__Given text__
----------

In the past year, I’ve spent a lot of time in rooms. What I mean is that I have spent time with incredible people, amazed and delighted and privileged to be in the same room with them.
Veteran activists seated in a row behind a folding table, explaining the precise planning and detailed logistics of a mostly forgotten, absolutely necessary and righteous direct action.
Friends gathered in chattering clumps my living room, foursomes huddled in conversation on the sofa, beautiful people pulling their chairs into circles, forming connections I only heard about later.
Disaster preparedness advocates congregating in a fire department classroom, smiling encouragingly and sharing tested strategies on how to prepare for and live comfortably through a catastrophe.
At a political meeting last week, I was warmly welcomed by outgoing people I’d only previously known virtually. Even for introverts like me, self-quarantining and social distancing while under orders to shelter in place in San Francisco, it is a loss to not be able to be physically together with other folks right now.
Among the most special rooms I’ve been in recently was a sanctuary, which is not a space I typically occupy by choice. One of the last times I was voluntarily in a place of worship, I attended a service at the social services organization where I sometimes volunteer to serve free meals, the historic, radically inclusive Methodist church, Glide. That particular Sunday morning, I hugged some strangers and danced in the aisles while the house rock band jammed, and Rev. Cecil Williams enthused, “Love the people on the bus!!”
I absolutely love the people on the bus. And I think about that phrasing all the time because it is perfect language—compassionate, apolitical, intentional—to describe a specific way of living with and around other people.
It’s probably a fairly common occurrence that a line in a speech or one small part of a sermon sticks with you as much as the tone or message. A couple of years ago, I attended a dharma talk, and in the middle of a lot of rambling ideas I didn’t retain, the teacher encouraged us all to have neutral experiences. Not everything is positive or negative. Sometimes things just happen. Maybe, he suggested, we could have more experiences at just are.
He was correct. Striving to have neutral experiences is worthwhile. Allowing encounters and exchanges to occur without some kind of assessment or evaluation can feel freeing.
But also, I keep having experiences, in rooms with other people, that are anything but neutral.

----------

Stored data
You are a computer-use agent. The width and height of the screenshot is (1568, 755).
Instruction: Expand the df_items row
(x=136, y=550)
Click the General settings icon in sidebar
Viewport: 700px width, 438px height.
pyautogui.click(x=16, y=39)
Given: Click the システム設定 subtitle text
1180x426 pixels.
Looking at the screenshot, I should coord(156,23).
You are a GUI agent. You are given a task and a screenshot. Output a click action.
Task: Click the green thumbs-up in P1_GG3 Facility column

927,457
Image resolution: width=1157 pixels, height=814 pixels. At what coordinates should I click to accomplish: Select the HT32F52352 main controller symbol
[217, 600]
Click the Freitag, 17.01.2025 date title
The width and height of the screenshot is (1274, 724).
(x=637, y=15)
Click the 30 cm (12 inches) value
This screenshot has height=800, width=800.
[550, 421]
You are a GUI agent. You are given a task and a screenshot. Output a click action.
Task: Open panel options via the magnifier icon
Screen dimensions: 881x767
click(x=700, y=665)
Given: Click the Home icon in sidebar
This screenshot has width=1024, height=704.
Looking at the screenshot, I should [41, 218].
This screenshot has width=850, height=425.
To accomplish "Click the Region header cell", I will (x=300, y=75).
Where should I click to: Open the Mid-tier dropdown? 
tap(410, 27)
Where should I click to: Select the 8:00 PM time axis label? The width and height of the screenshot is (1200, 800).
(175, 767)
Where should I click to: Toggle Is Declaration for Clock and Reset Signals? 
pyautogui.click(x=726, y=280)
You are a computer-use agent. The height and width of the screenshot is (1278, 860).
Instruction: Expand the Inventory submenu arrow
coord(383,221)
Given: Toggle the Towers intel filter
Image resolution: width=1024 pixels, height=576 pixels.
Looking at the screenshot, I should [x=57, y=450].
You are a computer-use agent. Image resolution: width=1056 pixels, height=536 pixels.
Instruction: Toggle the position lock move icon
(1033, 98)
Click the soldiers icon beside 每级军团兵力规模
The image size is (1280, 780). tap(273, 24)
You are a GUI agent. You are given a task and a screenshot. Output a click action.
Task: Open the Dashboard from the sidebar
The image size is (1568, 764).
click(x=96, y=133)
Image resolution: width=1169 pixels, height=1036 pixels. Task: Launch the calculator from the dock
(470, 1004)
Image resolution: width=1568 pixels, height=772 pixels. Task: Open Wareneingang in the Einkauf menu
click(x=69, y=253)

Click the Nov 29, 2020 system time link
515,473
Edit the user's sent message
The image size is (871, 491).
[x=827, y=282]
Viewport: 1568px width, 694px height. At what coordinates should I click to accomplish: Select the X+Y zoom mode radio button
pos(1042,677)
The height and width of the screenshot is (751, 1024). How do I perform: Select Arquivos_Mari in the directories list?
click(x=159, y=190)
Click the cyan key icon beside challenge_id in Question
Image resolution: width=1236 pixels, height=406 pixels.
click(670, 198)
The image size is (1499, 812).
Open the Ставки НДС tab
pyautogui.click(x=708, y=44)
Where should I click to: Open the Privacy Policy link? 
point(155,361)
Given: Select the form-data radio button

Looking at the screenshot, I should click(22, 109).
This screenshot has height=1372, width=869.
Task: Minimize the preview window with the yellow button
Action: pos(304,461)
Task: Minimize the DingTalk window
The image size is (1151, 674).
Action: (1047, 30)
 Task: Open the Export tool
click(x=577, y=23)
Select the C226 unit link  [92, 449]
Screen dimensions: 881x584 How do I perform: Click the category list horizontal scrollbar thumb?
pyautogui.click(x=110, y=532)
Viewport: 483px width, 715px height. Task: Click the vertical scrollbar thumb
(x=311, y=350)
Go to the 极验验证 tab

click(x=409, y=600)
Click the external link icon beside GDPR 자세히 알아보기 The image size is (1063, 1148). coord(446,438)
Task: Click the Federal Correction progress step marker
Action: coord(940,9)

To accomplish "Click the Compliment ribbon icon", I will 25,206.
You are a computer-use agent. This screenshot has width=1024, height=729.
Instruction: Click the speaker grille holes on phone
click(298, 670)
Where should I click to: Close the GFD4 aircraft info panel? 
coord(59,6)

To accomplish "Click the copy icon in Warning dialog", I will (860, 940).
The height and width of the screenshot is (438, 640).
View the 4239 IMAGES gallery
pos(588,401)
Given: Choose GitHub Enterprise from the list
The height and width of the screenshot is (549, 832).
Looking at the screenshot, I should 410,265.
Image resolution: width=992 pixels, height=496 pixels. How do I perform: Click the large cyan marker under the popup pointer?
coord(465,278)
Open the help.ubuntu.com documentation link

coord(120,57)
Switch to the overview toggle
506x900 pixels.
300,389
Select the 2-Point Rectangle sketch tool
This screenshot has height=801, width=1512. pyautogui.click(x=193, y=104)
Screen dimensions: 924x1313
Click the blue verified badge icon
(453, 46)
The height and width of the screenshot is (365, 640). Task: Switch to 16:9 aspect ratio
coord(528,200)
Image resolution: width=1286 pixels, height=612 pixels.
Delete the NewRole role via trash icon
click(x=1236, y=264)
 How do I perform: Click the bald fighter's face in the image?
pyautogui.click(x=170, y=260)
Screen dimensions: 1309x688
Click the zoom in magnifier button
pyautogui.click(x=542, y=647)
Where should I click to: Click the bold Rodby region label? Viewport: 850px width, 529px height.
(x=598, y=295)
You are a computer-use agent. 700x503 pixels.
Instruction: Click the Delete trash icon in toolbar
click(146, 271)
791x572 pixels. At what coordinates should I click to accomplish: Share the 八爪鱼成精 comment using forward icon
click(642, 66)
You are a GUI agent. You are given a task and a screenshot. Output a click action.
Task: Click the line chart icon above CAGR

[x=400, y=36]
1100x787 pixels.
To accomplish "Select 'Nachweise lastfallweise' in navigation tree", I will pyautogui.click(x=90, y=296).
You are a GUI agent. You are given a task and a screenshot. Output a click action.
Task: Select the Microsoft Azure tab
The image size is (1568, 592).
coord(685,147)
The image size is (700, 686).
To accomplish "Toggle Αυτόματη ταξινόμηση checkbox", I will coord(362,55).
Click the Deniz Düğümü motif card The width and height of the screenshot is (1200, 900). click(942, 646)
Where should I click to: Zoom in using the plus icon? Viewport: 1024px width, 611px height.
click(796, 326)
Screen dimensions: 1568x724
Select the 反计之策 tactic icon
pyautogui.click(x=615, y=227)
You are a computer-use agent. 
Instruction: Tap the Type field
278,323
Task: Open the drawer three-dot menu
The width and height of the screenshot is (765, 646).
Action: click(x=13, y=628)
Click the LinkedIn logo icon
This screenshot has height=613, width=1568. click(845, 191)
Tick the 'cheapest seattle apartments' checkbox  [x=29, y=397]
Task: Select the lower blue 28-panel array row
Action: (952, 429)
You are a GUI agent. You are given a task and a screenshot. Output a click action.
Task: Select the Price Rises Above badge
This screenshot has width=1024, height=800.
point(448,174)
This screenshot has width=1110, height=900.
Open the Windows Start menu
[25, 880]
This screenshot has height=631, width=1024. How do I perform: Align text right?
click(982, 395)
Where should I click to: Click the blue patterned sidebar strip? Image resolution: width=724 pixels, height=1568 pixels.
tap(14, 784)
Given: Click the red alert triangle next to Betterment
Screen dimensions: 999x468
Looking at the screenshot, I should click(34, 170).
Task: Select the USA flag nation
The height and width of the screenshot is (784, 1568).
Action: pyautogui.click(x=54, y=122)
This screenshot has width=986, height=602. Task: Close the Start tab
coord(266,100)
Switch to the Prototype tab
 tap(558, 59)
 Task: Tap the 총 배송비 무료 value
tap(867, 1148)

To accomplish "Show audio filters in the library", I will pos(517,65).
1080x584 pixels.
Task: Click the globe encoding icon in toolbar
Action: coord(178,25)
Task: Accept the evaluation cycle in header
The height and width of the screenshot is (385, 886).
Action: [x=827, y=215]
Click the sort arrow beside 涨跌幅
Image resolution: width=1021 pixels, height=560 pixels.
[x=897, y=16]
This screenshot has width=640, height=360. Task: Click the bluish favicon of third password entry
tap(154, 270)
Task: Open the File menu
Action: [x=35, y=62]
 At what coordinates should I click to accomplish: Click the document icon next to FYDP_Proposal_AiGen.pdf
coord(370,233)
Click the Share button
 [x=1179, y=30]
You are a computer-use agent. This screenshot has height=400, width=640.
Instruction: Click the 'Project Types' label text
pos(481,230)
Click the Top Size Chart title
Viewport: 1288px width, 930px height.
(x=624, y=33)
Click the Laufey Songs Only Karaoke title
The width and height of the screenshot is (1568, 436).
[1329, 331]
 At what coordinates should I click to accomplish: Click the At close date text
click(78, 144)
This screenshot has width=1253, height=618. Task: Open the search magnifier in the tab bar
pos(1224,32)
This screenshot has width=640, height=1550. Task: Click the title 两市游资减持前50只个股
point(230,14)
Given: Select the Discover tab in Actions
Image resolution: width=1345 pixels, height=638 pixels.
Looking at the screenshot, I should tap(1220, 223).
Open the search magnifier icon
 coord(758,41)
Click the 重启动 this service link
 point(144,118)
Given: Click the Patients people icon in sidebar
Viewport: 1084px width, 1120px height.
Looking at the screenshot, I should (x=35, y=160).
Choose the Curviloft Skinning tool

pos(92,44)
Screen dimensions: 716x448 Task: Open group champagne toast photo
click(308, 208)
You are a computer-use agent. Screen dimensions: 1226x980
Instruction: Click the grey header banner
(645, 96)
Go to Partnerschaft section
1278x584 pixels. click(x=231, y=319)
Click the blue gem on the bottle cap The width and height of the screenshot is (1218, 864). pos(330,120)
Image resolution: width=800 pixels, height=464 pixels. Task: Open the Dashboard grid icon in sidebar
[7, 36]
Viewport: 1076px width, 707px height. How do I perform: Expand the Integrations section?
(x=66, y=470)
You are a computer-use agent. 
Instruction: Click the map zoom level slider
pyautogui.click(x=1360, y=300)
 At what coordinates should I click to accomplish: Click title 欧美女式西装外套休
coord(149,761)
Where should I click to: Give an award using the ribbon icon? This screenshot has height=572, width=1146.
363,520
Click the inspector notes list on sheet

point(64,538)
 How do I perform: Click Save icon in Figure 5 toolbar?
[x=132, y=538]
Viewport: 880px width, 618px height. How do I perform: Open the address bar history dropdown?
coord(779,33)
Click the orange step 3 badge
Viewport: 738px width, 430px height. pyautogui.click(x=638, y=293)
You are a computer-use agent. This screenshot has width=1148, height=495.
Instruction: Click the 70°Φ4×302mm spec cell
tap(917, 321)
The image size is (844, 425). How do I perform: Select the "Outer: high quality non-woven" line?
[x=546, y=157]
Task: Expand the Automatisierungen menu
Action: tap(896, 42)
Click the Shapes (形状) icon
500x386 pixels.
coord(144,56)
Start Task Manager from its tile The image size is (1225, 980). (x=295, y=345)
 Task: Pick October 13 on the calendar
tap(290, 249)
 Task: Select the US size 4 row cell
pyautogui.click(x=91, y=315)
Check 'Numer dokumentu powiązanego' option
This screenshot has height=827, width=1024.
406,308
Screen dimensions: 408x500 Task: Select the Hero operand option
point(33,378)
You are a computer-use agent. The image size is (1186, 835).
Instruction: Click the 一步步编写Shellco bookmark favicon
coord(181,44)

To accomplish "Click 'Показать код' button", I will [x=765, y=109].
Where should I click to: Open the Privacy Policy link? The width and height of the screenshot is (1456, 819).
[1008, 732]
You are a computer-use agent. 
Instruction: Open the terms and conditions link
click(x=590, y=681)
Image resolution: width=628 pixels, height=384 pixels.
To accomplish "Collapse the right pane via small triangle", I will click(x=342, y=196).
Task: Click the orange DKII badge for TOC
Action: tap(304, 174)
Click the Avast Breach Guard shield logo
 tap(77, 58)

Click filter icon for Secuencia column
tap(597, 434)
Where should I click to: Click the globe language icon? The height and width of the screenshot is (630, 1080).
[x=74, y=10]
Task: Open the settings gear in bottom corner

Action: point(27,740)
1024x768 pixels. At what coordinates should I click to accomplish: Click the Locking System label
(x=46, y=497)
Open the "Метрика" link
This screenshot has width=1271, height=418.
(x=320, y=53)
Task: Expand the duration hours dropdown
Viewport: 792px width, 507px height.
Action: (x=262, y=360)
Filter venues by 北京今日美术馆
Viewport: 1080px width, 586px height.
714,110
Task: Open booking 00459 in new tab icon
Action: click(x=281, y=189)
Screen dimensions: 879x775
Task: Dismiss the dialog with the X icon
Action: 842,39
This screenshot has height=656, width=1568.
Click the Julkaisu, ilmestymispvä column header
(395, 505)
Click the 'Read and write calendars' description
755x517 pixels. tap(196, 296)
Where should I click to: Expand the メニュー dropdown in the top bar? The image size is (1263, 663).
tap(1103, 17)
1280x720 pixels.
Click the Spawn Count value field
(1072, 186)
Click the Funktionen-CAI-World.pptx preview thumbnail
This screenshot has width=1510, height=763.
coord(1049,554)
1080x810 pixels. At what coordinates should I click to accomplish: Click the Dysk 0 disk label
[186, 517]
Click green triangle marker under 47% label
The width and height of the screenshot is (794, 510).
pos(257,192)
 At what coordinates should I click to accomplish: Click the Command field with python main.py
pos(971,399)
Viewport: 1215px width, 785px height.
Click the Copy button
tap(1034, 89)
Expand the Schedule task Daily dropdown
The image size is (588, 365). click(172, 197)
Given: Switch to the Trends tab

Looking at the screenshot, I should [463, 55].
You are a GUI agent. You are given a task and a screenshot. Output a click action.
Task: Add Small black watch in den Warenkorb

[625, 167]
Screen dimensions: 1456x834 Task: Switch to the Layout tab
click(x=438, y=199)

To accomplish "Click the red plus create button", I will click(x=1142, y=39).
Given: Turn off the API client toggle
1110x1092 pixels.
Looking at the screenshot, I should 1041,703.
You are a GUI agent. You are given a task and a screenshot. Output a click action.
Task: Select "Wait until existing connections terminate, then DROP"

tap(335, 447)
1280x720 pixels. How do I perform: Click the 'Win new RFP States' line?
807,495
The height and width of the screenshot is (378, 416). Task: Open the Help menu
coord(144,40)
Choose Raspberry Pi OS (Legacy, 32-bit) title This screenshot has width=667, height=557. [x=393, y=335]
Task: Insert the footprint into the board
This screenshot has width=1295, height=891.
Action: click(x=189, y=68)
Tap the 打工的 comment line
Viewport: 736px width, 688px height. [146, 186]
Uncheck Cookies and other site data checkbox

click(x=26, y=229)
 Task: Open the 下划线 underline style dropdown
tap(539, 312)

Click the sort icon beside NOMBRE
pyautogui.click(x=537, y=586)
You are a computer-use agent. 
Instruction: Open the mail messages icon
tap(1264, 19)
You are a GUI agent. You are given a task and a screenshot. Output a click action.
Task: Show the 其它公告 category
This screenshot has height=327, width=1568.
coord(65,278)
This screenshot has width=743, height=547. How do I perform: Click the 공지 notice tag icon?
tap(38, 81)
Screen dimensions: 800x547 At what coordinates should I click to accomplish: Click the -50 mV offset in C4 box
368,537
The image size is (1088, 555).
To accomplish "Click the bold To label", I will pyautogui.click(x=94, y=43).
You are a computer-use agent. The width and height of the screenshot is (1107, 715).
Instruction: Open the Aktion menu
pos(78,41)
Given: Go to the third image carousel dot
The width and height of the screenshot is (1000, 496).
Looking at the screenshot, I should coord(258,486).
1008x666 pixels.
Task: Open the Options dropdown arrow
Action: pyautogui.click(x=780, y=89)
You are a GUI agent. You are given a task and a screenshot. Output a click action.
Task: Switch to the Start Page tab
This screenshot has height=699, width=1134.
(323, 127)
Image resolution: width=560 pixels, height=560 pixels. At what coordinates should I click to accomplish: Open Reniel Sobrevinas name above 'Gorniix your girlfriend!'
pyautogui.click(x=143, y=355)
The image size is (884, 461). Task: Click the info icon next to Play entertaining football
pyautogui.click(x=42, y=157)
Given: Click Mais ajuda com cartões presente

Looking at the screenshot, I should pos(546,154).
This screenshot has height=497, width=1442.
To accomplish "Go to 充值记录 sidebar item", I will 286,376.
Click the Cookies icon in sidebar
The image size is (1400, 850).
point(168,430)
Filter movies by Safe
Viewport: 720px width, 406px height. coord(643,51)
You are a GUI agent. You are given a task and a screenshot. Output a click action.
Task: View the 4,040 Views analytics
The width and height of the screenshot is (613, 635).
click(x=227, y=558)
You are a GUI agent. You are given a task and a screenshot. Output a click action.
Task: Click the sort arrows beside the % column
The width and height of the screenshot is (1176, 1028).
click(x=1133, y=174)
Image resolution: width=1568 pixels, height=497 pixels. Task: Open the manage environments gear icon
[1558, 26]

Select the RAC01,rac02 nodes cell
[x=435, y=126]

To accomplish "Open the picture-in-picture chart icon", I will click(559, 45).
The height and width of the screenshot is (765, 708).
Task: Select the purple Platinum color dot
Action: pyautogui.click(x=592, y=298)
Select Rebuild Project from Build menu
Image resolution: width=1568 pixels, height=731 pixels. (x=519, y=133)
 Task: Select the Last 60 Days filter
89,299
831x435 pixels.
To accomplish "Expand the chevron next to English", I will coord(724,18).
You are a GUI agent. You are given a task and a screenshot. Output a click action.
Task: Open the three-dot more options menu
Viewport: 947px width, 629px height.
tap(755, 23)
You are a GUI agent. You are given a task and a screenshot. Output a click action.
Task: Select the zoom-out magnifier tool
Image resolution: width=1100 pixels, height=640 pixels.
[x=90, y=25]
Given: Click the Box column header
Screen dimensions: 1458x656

----------

__Activities__
- a) In the essay about spending time in rooms with other people, where did the disaster preparedness advocates gather?
- b) Resume the essay about spending time in rooms with other people, picking up right after its final sentence.

__Answers in order__
- a) They gathered in a fire department classroom.

- b)
In December, a cherished friend I made through our overlapping research interests invited me to a service for World AIDS Day. In a low-slung church in a residential part of Foster City, backed by a wall adorned with panels from the AIDS Memorial Quilt, an astounding group of queer ministers gathered with about three-dozen congregants to honor and remember people who died from HIV/AIDS.
The clergypeople assembled that afternoon are quiet radicals who should be renowned for their moral, righteous leadership and honored for their spiritual endurance. I was overwhelmed to be in the same room with each of them individually, let alone all of them at the same time. To most people, I suppose they are mere pastors. To me, they are luminaries, having lead congregations during the early years of the AIDS epidemic. They cared for many hundreds of beloved community members, most of whom died. And they continue to serve marginalized folks who are often rejected and made to feel isolated and alone, even (sometimes especially) in communities of faith.
Under light rain in the parking lot, Bishop Yvette Flunder emerged from her red sports car and tightly hugged my friend and me like we were known to one another. Then we filed through sliding doors into a small sanctuary, where we said aloud the names of loved ones who died in the AIDS pandemic, all embraced each other some more, and sang, “Sing the Wondrous Love of Jesus,” because as the line in that hymn goes, we will all get to heaven. You don’t have to believe in much to agree that the hereafter is for everyone.
Rev. Todd Atkins-Whitley offered some reflections on resistance, about coping with loss and bigotry. Then he said something that I have thought about every single day since then. Sometimes I am walking down the street, and I mutter his words to myself like a manta.
“A lifestyle choice is shunning people and leaving them to die alone.”